Hunt through the entries for the word "computer" and copy each line in which it appears.
**** Task material ****
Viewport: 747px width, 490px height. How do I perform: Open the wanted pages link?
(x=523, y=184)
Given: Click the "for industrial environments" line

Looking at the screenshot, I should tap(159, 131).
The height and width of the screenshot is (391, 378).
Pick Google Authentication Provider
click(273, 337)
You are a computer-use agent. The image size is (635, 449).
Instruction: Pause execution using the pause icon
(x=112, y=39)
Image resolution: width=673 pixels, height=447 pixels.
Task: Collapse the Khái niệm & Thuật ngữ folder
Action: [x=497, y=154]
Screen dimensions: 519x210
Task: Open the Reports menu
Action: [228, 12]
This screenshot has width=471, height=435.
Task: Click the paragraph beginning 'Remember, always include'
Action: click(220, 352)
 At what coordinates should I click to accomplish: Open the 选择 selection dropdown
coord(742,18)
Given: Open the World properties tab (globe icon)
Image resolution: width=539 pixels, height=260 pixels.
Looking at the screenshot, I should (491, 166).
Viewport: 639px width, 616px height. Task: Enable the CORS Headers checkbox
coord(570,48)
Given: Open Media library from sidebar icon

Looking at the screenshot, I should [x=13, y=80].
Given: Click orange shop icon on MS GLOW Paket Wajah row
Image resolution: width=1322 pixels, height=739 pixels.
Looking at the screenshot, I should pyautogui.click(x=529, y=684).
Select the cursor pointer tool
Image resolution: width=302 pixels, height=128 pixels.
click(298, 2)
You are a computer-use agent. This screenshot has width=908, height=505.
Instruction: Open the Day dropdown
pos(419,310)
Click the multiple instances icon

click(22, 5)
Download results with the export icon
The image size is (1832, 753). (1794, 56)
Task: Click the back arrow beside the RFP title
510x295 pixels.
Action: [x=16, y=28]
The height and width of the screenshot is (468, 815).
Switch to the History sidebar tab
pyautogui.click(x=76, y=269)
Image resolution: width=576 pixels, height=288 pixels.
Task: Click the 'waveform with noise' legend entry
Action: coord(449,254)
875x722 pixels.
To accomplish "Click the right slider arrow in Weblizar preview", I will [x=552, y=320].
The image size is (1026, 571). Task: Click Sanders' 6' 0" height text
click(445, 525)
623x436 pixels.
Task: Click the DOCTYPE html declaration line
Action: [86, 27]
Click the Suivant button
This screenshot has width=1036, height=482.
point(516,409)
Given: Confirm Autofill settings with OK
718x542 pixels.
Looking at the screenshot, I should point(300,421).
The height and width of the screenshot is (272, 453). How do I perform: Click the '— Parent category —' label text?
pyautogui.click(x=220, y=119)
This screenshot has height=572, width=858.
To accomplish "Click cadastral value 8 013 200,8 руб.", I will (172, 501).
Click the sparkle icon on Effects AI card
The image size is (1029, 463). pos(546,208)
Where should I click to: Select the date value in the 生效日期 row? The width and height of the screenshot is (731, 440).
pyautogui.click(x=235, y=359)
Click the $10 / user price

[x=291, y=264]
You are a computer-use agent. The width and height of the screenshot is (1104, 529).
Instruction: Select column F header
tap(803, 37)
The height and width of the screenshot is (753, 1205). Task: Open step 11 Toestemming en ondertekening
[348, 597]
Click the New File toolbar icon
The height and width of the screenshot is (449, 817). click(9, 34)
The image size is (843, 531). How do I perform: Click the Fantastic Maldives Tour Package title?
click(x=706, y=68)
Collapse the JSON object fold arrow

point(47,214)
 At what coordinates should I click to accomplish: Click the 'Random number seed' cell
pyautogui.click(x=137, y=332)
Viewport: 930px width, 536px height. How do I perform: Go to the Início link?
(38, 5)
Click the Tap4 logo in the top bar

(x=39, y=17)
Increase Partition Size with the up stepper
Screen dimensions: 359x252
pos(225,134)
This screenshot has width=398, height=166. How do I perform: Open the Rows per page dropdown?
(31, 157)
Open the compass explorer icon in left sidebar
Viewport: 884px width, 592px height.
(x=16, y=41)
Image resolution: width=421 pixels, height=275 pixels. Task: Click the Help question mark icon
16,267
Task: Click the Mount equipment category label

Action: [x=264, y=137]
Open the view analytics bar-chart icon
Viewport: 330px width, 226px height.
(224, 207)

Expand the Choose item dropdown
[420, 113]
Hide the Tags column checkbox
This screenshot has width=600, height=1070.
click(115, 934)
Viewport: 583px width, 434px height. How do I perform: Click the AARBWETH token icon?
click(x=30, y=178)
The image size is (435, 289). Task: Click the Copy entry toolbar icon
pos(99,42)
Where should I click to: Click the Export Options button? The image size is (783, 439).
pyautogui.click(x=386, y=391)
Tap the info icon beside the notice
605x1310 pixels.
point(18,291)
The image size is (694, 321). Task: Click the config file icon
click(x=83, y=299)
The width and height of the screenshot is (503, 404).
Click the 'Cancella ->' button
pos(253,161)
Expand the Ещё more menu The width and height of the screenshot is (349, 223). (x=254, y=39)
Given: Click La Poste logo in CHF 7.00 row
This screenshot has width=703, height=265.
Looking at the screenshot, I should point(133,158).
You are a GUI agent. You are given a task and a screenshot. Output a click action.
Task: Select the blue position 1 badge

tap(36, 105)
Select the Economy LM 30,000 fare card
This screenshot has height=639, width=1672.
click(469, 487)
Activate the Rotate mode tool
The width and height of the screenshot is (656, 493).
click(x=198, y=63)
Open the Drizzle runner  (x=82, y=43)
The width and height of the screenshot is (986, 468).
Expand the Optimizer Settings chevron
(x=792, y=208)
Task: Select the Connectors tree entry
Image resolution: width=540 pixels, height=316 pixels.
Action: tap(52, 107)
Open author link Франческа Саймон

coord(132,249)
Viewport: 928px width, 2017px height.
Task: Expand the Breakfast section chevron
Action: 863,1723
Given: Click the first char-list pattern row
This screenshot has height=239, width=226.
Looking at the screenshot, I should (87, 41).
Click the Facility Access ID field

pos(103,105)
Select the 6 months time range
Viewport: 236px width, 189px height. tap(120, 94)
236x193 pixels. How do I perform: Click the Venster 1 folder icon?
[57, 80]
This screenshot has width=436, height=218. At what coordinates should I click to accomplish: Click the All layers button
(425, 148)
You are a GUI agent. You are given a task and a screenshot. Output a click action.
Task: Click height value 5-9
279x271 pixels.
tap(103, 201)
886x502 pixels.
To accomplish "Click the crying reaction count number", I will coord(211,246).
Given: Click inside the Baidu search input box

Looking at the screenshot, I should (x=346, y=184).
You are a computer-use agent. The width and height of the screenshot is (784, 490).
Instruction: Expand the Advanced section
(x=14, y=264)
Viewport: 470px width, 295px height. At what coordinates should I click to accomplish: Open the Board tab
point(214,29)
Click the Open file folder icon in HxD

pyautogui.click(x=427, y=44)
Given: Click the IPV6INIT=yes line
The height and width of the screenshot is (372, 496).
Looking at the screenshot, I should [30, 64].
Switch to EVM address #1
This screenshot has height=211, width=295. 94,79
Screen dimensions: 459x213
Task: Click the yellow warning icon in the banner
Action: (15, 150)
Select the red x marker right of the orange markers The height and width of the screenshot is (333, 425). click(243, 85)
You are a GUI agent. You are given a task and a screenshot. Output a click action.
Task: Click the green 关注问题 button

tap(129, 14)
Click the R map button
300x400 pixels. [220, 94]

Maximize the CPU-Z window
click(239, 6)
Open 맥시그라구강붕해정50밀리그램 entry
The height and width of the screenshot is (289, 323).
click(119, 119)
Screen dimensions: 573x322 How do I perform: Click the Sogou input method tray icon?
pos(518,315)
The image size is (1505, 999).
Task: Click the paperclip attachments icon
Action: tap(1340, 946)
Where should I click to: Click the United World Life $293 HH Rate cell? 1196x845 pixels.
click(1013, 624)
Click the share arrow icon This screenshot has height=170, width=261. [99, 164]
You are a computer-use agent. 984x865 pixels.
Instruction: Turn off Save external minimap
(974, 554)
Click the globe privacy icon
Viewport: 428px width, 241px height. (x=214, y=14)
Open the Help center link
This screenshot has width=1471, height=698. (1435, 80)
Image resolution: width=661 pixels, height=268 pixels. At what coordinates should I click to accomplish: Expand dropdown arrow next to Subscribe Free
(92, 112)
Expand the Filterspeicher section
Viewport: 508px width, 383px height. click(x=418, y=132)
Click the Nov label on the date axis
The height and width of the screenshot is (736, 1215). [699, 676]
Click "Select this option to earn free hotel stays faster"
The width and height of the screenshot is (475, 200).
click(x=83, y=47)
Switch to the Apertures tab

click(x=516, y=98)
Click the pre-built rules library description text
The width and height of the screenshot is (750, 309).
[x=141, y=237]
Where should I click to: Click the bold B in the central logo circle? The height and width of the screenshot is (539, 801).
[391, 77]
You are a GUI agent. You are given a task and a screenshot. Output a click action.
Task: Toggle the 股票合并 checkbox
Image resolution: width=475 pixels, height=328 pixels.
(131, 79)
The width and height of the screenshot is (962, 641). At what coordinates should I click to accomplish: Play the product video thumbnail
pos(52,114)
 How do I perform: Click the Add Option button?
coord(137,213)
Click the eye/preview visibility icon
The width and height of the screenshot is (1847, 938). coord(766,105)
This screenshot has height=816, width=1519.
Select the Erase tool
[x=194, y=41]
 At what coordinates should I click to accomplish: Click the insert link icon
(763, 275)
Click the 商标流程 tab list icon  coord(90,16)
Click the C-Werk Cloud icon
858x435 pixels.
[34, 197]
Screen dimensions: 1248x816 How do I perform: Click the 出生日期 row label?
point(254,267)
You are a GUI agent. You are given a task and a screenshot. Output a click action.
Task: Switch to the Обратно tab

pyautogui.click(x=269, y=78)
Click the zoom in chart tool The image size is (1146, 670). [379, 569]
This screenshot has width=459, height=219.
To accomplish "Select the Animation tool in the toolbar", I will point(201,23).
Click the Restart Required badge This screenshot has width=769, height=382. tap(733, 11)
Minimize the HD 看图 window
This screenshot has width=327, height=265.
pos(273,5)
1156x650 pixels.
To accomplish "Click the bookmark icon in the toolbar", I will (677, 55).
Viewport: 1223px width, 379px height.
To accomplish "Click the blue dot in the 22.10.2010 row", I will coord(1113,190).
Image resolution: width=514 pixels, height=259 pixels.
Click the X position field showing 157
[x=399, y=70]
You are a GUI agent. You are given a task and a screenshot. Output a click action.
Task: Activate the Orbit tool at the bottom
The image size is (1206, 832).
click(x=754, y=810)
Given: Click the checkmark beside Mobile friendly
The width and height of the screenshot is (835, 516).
****
### Output for this exercise
You are a computer-use agent. The image size is (635, 449).
You are a computer-use agent. This screenshot has width=908, height=505.
You are a computer-use agent. The width and height of the screenshot is (1104, 529).
You are a computer-use agent. The width and height of the screenshot is (784, 490).
You are a computer-use agent. 984x865 pixels.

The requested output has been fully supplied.